Data to process:
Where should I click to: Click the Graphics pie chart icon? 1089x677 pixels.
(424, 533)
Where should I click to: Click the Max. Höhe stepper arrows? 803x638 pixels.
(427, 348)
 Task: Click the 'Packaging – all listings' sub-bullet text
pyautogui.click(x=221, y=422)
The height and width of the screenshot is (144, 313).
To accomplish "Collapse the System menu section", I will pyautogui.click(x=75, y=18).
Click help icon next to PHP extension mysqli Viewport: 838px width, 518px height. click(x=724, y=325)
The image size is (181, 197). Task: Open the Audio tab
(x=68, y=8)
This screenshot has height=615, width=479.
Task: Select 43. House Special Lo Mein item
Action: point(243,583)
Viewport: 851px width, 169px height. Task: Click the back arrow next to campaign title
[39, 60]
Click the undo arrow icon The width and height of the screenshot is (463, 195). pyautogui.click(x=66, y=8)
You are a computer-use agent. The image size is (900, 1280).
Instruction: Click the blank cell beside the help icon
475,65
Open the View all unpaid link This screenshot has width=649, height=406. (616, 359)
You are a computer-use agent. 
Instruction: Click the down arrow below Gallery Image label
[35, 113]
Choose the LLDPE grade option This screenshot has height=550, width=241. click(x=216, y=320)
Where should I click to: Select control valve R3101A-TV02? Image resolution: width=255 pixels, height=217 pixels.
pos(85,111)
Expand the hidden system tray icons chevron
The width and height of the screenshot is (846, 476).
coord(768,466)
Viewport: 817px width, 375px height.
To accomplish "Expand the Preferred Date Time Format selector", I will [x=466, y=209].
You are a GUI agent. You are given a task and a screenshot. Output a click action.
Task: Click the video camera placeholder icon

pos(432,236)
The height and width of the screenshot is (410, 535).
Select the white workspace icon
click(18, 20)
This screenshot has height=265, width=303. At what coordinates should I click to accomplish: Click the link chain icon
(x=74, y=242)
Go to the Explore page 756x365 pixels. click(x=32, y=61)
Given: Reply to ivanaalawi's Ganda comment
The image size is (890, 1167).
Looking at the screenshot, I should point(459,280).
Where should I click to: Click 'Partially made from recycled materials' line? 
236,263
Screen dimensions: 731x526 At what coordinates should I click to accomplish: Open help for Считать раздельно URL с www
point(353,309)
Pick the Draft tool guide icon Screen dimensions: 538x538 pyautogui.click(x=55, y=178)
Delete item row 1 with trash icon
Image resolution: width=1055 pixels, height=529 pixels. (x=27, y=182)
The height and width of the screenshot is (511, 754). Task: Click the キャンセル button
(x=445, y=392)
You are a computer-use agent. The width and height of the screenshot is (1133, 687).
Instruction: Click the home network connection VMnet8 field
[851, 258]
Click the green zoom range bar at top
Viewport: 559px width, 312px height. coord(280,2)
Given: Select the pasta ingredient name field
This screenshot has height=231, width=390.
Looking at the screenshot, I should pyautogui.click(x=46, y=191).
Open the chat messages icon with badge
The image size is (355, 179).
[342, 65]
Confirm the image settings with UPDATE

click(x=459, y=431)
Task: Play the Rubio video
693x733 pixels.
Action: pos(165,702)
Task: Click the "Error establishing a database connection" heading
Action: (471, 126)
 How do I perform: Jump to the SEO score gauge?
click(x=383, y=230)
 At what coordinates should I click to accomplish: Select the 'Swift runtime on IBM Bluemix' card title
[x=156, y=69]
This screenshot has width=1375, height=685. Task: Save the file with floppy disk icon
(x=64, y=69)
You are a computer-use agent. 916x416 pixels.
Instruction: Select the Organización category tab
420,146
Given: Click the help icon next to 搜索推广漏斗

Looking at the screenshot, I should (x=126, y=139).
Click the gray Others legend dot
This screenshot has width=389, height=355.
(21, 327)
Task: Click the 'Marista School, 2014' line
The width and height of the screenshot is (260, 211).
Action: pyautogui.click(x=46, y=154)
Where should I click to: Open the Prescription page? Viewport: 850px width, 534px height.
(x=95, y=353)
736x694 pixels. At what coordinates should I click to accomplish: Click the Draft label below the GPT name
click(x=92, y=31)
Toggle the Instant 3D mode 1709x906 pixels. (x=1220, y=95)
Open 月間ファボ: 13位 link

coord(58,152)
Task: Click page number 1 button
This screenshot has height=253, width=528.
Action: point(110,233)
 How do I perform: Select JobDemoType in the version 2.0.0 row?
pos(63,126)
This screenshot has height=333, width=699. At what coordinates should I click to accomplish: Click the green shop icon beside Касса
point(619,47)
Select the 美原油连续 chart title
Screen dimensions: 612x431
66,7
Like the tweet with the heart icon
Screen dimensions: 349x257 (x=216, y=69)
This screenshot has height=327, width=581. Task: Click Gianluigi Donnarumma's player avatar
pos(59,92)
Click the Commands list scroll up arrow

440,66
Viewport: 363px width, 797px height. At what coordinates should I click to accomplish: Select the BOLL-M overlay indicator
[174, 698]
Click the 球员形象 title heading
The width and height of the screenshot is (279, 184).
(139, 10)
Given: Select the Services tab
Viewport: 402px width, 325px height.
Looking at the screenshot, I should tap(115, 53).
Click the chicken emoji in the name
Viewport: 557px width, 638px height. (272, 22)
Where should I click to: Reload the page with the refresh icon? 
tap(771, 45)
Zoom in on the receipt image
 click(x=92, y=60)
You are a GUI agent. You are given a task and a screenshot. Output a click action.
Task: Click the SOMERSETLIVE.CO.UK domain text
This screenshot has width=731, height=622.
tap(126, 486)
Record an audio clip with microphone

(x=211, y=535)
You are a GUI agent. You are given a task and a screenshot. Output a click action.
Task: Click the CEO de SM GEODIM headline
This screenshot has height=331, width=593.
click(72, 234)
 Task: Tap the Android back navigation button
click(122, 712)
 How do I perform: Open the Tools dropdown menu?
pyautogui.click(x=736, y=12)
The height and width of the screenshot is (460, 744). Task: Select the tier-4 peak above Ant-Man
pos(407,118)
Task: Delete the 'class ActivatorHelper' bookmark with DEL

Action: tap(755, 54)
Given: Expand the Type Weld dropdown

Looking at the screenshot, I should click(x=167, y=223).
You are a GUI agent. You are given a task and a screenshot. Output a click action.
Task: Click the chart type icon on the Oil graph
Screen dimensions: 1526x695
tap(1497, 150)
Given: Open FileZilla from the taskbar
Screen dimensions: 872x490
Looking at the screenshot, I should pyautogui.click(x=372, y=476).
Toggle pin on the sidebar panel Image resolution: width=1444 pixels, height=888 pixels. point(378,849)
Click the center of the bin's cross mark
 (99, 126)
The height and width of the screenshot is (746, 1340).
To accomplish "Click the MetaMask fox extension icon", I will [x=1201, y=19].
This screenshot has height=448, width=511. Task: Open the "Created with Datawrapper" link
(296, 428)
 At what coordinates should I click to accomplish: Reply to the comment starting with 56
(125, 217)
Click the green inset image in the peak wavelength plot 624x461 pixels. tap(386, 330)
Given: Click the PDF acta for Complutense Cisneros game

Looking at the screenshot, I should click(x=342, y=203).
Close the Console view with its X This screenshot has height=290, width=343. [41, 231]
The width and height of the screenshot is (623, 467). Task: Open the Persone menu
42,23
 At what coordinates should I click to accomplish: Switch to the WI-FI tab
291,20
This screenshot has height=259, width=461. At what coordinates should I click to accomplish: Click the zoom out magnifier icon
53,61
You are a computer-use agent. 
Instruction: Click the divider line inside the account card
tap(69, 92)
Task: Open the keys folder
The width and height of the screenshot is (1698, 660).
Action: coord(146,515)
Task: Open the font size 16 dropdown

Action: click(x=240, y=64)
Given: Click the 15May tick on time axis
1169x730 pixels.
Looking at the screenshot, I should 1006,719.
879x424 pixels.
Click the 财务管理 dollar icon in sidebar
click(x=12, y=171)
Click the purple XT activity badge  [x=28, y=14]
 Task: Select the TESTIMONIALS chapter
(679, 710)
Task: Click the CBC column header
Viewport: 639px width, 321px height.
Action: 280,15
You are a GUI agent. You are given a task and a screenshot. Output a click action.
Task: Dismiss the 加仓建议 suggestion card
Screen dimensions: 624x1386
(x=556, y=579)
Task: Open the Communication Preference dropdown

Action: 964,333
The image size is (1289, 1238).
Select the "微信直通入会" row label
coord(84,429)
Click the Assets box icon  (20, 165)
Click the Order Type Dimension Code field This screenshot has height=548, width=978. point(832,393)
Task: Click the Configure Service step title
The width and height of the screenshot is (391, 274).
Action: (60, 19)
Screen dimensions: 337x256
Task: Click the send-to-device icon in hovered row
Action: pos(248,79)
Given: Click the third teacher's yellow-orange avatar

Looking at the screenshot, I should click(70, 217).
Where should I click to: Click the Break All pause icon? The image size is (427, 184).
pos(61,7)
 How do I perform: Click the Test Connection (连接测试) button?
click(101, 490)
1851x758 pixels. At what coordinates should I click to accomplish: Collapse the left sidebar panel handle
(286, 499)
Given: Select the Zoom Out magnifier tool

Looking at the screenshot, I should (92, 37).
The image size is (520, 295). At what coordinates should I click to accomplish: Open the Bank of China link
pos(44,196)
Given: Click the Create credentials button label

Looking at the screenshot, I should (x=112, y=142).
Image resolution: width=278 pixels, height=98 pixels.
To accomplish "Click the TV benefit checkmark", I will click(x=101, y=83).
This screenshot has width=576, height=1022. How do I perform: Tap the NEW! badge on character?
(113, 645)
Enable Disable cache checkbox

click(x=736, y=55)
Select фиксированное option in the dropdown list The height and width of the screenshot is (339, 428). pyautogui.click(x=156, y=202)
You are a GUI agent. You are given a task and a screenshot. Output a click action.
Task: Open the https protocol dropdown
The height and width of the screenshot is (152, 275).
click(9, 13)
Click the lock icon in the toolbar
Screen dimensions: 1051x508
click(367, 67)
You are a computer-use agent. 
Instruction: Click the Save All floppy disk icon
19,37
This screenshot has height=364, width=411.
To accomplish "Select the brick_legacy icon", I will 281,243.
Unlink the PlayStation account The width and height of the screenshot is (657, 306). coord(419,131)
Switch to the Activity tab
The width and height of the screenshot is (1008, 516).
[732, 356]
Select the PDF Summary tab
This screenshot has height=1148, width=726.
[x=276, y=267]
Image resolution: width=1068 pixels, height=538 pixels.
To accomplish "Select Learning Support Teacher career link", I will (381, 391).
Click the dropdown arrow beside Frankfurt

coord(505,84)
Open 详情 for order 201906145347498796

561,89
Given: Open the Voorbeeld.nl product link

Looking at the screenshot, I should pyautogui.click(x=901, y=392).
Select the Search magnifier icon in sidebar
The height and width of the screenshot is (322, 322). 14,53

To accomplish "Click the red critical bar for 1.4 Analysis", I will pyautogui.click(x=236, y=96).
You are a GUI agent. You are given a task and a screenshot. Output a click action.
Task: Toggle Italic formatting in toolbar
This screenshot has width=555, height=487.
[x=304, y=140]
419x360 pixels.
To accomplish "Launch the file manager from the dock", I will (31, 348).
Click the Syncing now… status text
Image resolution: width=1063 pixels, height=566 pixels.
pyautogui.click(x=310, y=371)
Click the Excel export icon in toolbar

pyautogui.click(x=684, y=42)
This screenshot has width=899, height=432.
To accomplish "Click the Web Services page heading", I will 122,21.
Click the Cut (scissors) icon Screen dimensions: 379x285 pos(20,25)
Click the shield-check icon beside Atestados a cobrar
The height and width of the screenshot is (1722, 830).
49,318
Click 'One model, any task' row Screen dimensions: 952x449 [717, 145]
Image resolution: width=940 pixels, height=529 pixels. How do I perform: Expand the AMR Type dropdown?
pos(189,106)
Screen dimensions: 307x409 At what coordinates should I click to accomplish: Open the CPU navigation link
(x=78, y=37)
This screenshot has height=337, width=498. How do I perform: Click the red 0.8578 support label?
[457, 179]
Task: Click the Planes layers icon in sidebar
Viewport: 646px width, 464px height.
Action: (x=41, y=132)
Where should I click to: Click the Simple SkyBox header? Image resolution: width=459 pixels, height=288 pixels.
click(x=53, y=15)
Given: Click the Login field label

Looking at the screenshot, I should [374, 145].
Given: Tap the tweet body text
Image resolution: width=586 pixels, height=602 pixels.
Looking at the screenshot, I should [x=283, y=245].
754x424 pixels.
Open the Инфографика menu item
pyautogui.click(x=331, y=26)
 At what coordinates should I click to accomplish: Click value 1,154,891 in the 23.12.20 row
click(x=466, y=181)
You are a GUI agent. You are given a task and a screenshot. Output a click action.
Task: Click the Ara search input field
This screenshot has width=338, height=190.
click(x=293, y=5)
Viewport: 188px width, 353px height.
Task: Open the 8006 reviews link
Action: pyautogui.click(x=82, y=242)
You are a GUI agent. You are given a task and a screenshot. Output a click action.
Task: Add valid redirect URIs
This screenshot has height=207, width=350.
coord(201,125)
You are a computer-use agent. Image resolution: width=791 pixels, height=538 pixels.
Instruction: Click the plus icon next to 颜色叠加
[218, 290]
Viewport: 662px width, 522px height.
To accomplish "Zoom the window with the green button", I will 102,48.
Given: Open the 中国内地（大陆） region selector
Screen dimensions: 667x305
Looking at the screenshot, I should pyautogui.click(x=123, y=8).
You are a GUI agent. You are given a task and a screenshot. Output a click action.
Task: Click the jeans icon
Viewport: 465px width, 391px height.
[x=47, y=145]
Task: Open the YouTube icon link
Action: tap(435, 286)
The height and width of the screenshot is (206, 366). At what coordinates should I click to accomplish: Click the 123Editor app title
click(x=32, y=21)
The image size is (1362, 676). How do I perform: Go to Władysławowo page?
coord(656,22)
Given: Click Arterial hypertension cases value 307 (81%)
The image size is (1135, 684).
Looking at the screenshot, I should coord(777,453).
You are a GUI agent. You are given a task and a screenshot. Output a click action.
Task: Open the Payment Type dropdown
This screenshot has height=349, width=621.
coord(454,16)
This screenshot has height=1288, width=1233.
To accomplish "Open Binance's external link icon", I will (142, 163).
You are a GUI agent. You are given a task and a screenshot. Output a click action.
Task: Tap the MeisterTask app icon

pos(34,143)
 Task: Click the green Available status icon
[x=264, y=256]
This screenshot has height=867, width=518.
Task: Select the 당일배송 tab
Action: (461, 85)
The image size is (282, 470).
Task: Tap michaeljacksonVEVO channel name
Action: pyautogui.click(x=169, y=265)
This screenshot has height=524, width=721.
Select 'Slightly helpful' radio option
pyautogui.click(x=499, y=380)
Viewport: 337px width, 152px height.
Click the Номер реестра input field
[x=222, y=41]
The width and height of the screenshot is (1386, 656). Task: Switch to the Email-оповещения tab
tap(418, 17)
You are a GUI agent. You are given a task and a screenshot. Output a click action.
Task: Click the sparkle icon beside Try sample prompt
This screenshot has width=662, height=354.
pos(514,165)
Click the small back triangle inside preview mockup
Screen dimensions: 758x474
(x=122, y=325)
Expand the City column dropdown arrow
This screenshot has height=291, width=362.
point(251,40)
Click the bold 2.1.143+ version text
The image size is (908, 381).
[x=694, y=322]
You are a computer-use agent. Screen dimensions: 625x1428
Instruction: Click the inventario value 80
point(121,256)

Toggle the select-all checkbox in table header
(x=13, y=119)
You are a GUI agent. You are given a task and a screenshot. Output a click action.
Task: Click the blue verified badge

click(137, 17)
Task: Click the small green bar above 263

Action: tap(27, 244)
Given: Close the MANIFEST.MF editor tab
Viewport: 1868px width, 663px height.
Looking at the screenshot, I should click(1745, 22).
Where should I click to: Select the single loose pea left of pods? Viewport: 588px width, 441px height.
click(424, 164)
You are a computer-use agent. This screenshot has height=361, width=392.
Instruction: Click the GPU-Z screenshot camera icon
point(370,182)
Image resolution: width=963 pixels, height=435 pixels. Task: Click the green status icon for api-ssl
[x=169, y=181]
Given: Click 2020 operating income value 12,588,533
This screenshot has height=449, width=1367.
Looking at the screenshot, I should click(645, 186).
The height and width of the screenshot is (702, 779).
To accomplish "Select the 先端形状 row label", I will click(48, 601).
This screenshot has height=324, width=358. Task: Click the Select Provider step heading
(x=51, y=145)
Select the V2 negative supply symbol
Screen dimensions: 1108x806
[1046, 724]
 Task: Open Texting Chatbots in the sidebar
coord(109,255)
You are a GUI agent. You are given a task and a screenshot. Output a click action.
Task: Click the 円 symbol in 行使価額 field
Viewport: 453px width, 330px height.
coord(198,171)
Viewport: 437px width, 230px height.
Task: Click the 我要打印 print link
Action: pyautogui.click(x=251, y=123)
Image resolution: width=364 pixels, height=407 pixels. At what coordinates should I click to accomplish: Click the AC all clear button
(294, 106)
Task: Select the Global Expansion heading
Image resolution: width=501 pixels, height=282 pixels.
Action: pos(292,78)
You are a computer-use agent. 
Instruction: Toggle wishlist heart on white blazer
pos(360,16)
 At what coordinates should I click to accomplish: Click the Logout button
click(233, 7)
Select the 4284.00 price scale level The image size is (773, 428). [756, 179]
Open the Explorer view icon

Aim of the task: Copy each line of the listing that carries the string "Services".

Written response:
Given: Select the Services tab
To accomplish "Click the Web Services page heading", I will 122,21.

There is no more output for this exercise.